EXTRACTED TEXT –
──────────────────────────────

FLU AND COLD PREVENTION

Fall marks the beginning of flu season in the United States, and adults who are 65 and older are one of the groups at higher risk of developing flu-related symptoms. Because immunity tends to decrease more quickly in older adults, it's important to talk to a physician about getting a flu shot for seniors this fall.


How to Prevent Getting the Flu and Colds


The best way to prevent getting the flu or a cold is to schedule an appointment for a vaccination. No vaccine is completely effective, but studies suggest that a standard flu shot reduces the risk of contracting the flu by 40-60%. Medicare, and most insurance plans, cover flu shots, but prices will vary according to the type of vaccine administered.


When you get your flu shot, ask about being vaccinated against pneumonia, which can become a serious health concern. Pneumonia accounts for 30-40% of all hospitalizations among older adults, and often occurs during a patient’s recovery from the flu or a cold – people start to feel better, only to develop a cough and a fever. In addition to flu and pneumonia vaccines, maintaining these hygienic habits are excellent prevention measures:

  • Wear a face mask.

  • Exercise regularly and eat healthy foods.

  • Avoid touching your mouth, nose, and eyes.

  • Keep away from sick people and crowded areas.

  • Disinfect surfaces in your home or apartment – doorknobs, counters, telephones, etc.

Signs and Symptoms


Both flu and cold are contagious respiratory illnesses, but while influenza viruses cause the flu, a broader range of viruses – parainfluenza, rhinovirus, and seasonal coronaviruses – can cause the common cold. The signs and symptoms vary, as well. Let’s start with symptoms of both:

  • Coughing

  • Sore throat

  • Congestion

  • Runny nose

These are flu symptoms, which are often more intense than the symptoms of a common cold:

  • Fatigue

  • Headaches

  • Fever and Chills

  • Unsteadiness or Weakness

  • Muscle Pain, Body Aches, Chest Discomfort

  • Worsening of Preexisting and Chronic Conditions

This list is merely a sampling of some flu symptoms that may present, which generally come on quickly – sometimes 1-4 days following exposure to the virus. (Symptoms of a cold tend to develop more slowly and include sneezing and coughing, but not a fever.) If you’re over 65 and notice these symptoms, call your doctor at once. If you consult with a physician within 48 hours of your first symptom, your physician may prescribe an antiviral medication, which can help alleviate the severity of your illness.

──────────────────────────────

DATASET EXTRACT –
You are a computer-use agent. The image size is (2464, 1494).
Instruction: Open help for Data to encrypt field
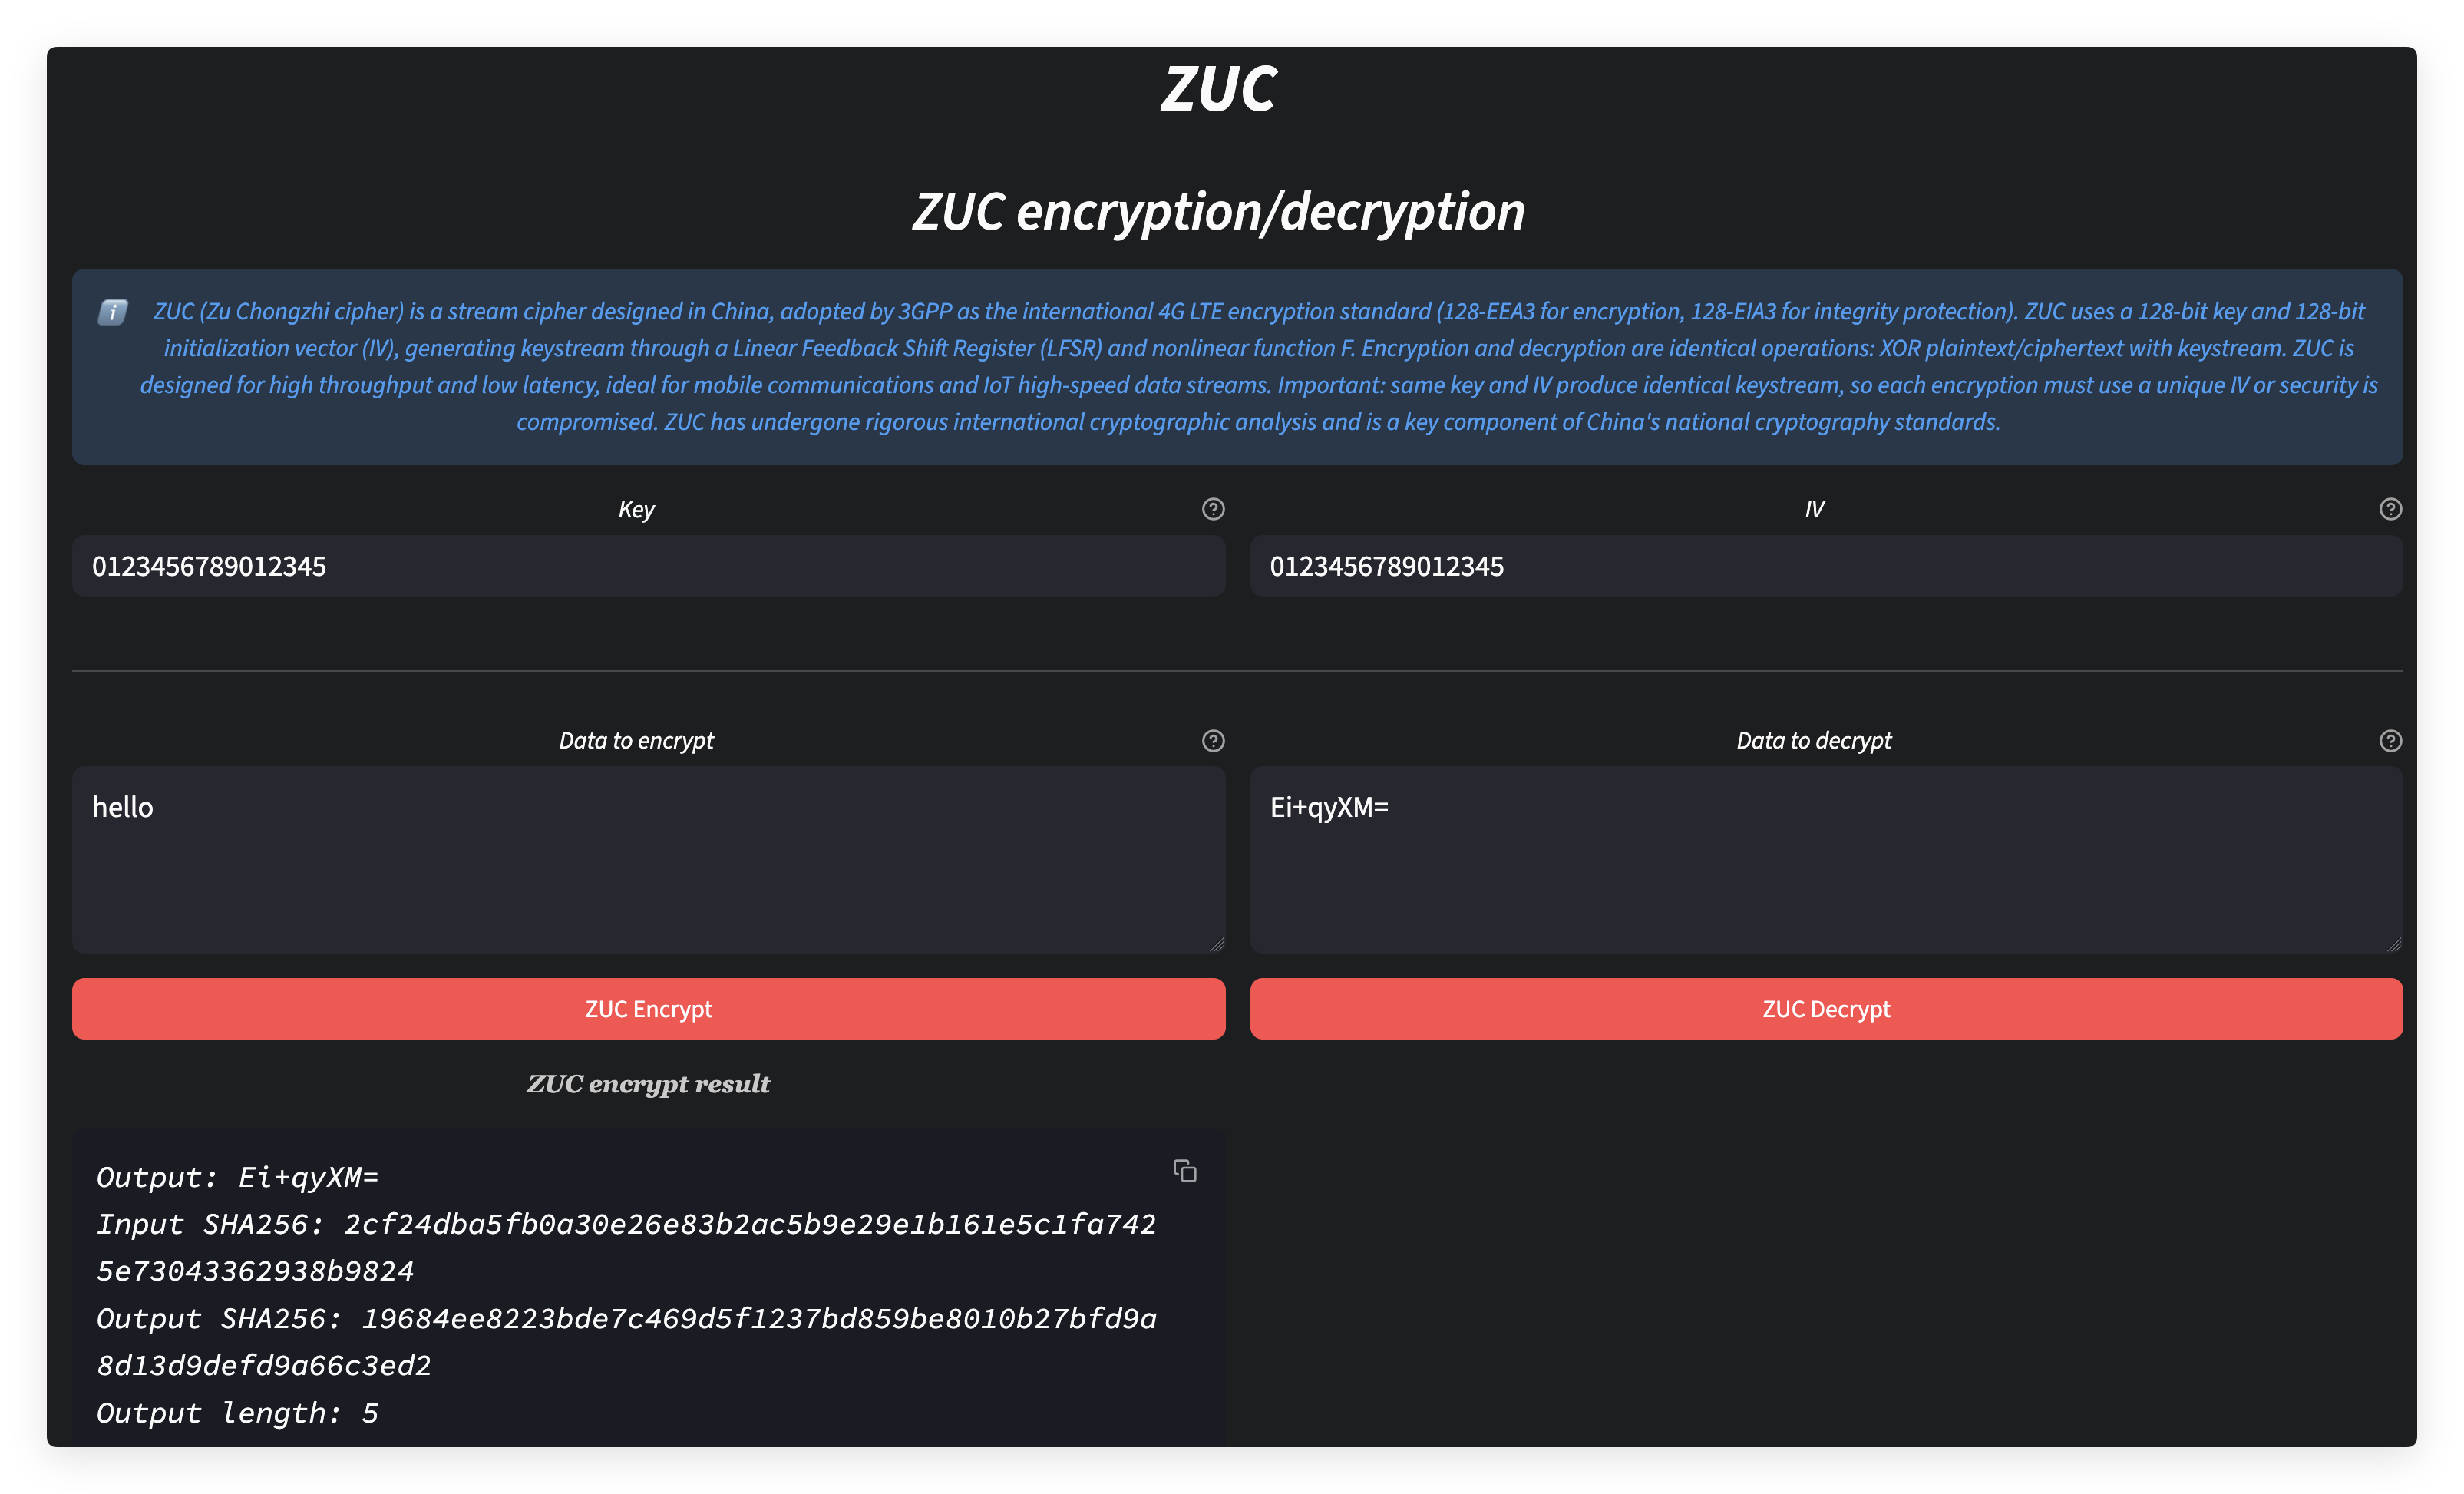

──────────────────────────────

ACTIONS TO TAKE –
a) List the hygienic habits that the flu and cold prevention text above recommends as prevention measures.
b) According to the flu and cold prevention text, what share of all hospitalizations among older adults is due to pneumonia?

SOLUTIONS BELOW –
a)
- Wear a face mask.
- Exercise regularly and eat healthy foods.
- Avoid touching your mouth, nose, and eyes.
- Keep away from sick people and crowded areas.
- Disinfect surfaces in your home or apartment (doorknobs, counters, telephones, etc.).

b) 30-40%